Acacia pataczekii is most closely related to A. kettlewelliae, which is distinguished especially by its more elongate phyllodes with the gland 5–15 mm above the pulvinus and pods 5–10 cm long. A. kettlewelliae is a species that occurs only on the mainland of Australia.

== Distribution and habitat ==
Acacia pataczekii is native to the Australian island state of Tasmania with a limited range in pockets predominantly within the northeast at altitudes between approx. 500–1400 m asl; however, natural populations do occur in the Southern Midlands Region and it also does well under cultivation at sea level. It naturally exists as a shrub layer, understory tree or as scattered individuals in moist gullies and flats, mountain summits, slopes and plateau scarps in low woodland to tall open, dry, wet and mixed Eucalyptus forests, most of which are dominated by Eucalyptus delegatensis.

== Ecology ==
In its native range A. pataczekii grows in a cool temperate climate; however, at altitude it is exposed to harsh cold winds, frost and snow. It survives on a range of soils, aspects and slopes in areas that receive from 750 mm to 1500 mm of rain annually. On some sites soils are shallow and exposed to high levels of evaporation indicating drought tolerance and it has also been shown to have an efficient water transport system. It reproduces both sexually and vegetatively, freely suckering from rhizomes and the tree base following disturbance, such as tree fall, animal digging and fire. The flowers are most likely pollinated by bees, but flies and spiders have been sighted that could also pollinate. Successful fertilisation leading to fruit and seed formation is severely hindered due to insect predation and galling of flowers. Following fire or other gap-forming disturbance, seed from the previous year's fruit or from within the soil seed bank readily germinate, yet A. pataczekii is sensitive to high fire frequency. Root rot caused by the oomycete Phytophthora cinnamomi has a slightly detrimental impact. As with other members of the Fabaceae family, A. pataczekii fixes atmospheric nitrogen with root nodules in the soil, making it available for other plants and the local ecosystem. Hybridisation has been reported with A. dealbata amongst wild stands and in cultivation.

== Conservation ==
Acacia pataczekii is listed as "rare" under the Threatened Species Protection Act 1995 under Tasmanian legislation. It is an offense to destroy or collect wild material without a permit. Restrictions apply to the export of plant material; however, there is no regulation controlling the import of the seed into Australia.
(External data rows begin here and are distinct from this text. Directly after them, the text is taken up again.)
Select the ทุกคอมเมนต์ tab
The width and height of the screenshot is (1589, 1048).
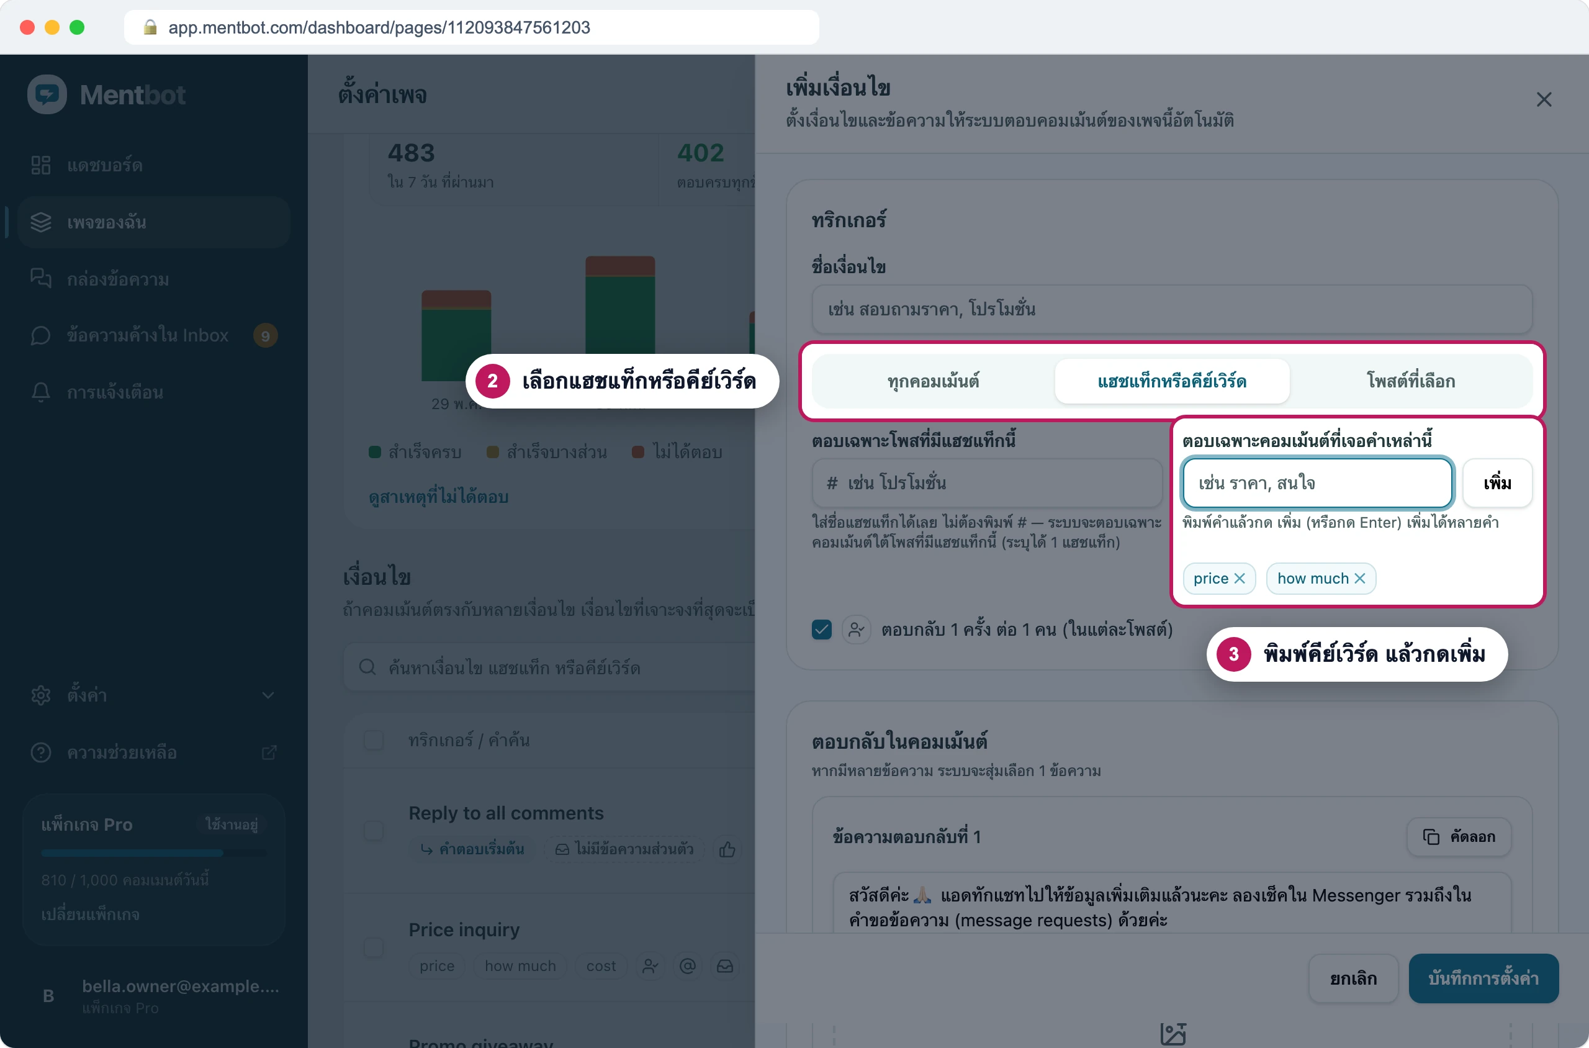[x=933, y=381]
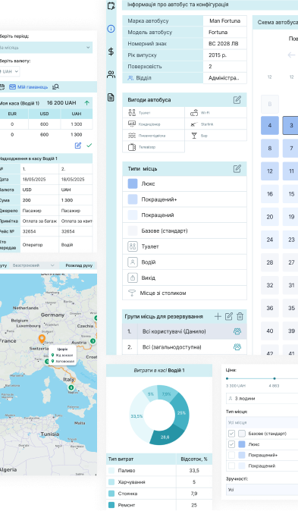
Task: Open the document sidebar icon
Action: [111, 97]
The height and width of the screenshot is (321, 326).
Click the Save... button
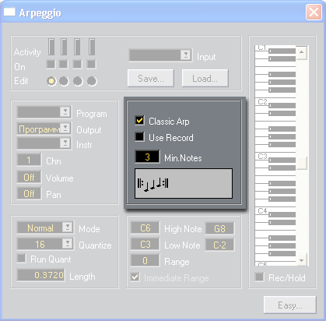151,78
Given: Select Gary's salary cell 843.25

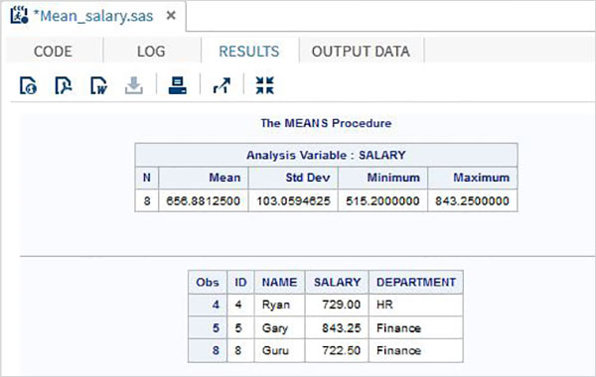Looking at the screenshot, I should click(x=337, y=327).
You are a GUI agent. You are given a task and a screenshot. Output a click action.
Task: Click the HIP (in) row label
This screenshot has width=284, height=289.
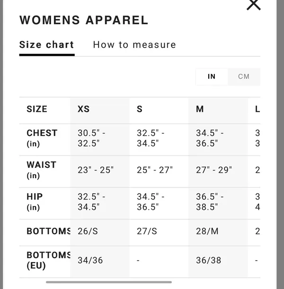(35, 202)
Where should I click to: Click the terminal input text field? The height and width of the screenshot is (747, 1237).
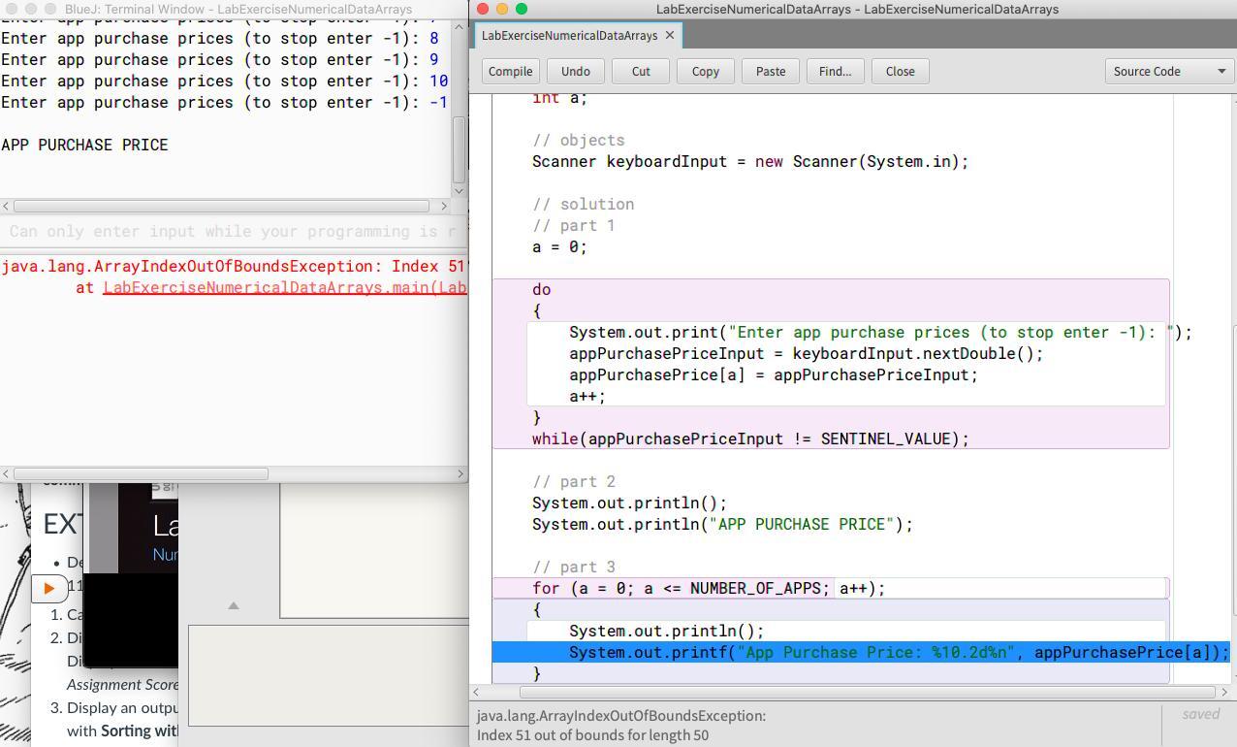click(x=231, y=232)
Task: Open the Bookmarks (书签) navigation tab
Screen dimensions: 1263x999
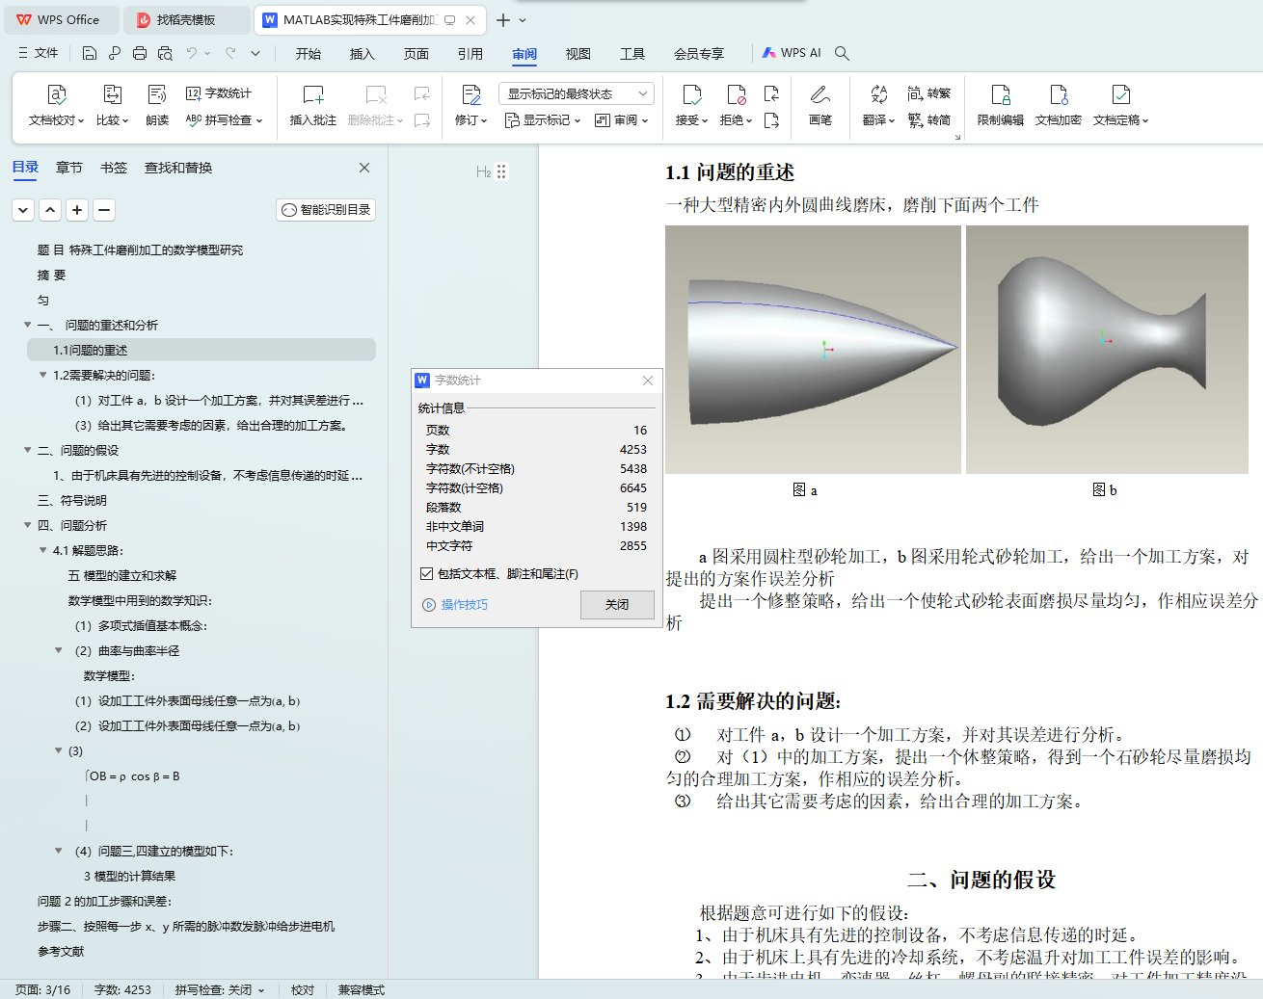Action: coord(113,168)
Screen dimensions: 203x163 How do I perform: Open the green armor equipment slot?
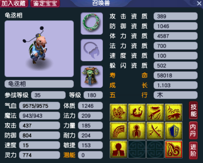(x=92, y=77)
Healthy populations exist on reserved land in Ben Lomond National Park, Gravelly Ridge Conservation Area and St Paul's Regional Reserve. Other populations occur on private land and in timber production forests. Special precaution must be taken when timber is harvested and mineral prospectors may not pursue mining licenses due to potential damage and conservation requirements. Ex situ conservation measures include seed orchards and restoration plantings and stored seed. Increasing fire frequency, land clearing, insect attack and Phytophthora cinnamomi appear to be the greatest threats, which would be lessened with an increase in areas reserved. Acacia pataczekii is not known to be an invasive species outside of its native range.

== Cultivation ==
An uncommon and highly sought after garden plant, Pataczek's wattle is best suited in a sunny to partly shaded area protected from wind in cool or warm temperate climates. A hardy plant, reported to survive −18 °C in winter, and drought tolerant, it can be grown in most soil types. Recommended USDA Zone 7b to 8. With a medium to fast growth rate, a height of two to three metres can occur within 5 years from seedling, which is about the same time it takes to flower. Grown in botanic and residential gardens around the world, it can be used as an informal hedge, screen or specimen plant. In late winter to early spring buds form and explode into a mass of bright yellow flowers, often obscuring the foliage. A second flush of flowers can occur in summer in suitable conditions. New foliage is blue-green and silky to the touch and set amongst red-brown angular stems. Suckering can occur when adjacent soil is disturbed, but it can be kept in a pot if soil is kept moist.